Nov 26, 2018

Sewer Expansion Raises Concerns in Canada

Neighbors around the Gold Bar Wastewater Treatment Plant worry a city decision would lead to more odors

Neighbors around the Gold Bar Wastewater Treatment Plant worry a city decision would lead to more odors
Neighbors around the Gold Bar Wastewater Treatment Plant worry a city decision would lead to more odors.

In Edmonton, Alberta, city councilors are raising questions about decisions on the city’s deep sewers.

According to the Edmonton Journal, neighbors around the Gold Bar Wastewater Treatment Plant worry a city decision would lead to more odors and speed up processing at the river valley site in the city.

The council’s utility committee is now asking to approve a motion that could make these decisions transparent, according to the Edmonton Journal.
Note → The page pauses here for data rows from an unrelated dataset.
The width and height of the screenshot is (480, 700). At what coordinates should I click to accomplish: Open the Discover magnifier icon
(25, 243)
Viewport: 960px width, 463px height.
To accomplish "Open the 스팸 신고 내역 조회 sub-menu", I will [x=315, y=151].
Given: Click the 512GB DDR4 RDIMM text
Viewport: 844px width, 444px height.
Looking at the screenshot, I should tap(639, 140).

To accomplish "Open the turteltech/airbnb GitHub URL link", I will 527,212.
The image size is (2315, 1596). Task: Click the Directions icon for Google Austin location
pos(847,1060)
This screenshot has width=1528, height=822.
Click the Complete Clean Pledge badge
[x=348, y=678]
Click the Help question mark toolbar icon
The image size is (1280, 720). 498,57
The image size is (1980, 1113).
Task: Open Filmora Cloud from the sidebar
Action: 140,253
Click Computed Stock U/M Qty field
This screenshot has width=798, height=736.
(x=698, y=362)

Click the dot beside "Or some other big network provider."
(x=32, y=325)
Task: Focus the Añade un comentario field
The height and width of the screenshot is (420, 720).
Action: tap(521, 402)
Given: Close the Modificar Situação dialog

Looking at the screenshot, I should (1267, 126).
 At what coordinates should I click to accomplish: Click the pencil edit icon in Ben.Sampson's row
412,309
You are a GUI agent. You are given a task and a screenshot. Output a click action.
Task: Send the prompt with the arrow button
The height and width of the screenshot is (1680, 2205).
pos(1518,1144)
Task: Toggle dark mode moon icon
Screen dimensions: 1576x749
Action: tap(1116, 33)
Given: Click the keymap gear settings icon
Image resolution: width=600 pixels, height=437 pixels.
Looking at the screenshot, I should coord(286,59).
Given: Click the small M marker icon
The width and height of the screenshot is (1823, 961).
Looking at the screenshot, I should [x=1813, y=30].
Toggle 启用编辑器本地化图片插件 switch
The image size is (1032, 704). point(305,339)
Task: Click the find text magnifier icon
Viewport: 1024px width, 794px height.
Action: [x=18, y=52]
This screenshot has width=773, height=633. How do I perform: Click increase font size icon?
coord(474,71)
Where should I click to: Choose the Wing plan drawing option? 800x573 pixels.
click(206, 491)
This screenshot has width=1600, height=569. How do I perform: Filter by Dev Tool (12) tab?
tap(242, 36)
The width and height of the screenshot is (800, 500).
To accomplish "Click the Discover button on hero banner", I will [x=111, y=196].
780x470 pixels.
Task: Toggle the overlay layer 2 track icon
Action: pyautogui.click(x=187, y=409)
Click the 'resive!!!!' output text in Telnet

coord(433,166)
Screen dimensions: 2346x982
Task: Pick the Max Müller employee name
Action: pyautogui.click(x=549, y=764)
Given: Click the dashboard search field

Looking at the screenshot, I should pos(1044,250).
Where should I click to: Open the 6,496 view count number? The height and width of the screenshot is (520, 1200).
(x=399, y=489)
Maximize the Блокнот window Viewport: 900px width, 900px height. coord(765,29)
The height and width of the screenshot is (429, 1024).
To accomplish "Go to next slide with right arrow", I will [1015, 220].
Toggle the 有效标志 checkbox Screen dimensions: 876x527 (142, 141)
This would lead administration to explore options for council to be responsible for approving any major sewer line expansion.

“This has unearthed a governance glitch that needs to get fixed,” said Ben Henderson, Ward 8 Councilor and chairman of the utility committee, to Edmonton Journal.

The utility committee heard from nearly 20 speakers concerned about a plan to make the plant the destination when a sewage trunk line is built, according to the Edmonton Journal.

The original plan was to build the line expansion out to the Alberta Capital Region Wastewater Treatment Plant. However, an internal committee decided to change plans and make Gold Bar the destination instead. According to the Edmonton Journal, this was following a consultant report that found $160 million in savings.

According to the Edmonton Journal, the internal committee includes city staff, Epcor and development industry representatives. The committee does not require city council approval and it does not need to consult with the public about any decisions. According to the Edmonton Journal, this does not sit well with the Save Gold Bar Park Alliance who are already concerned about industrial development in Gold Bar Park.

“If they need one more inch of space at Gold Bar Park, of our parkland, then it’s time to be moving things out of town,” said Jim Rickett, an area resident who has become a spokesman for concerned residents, to the Edmonton Journal.

The Gold Bar plant is surrounded by parkland and residential neighborhoods. According to the journal, the plant has created controversy with nearby residents and park user groups because of odors coming from the plant and because Epcor created a plan to build a parking lot and administration buildings beyond its fence line.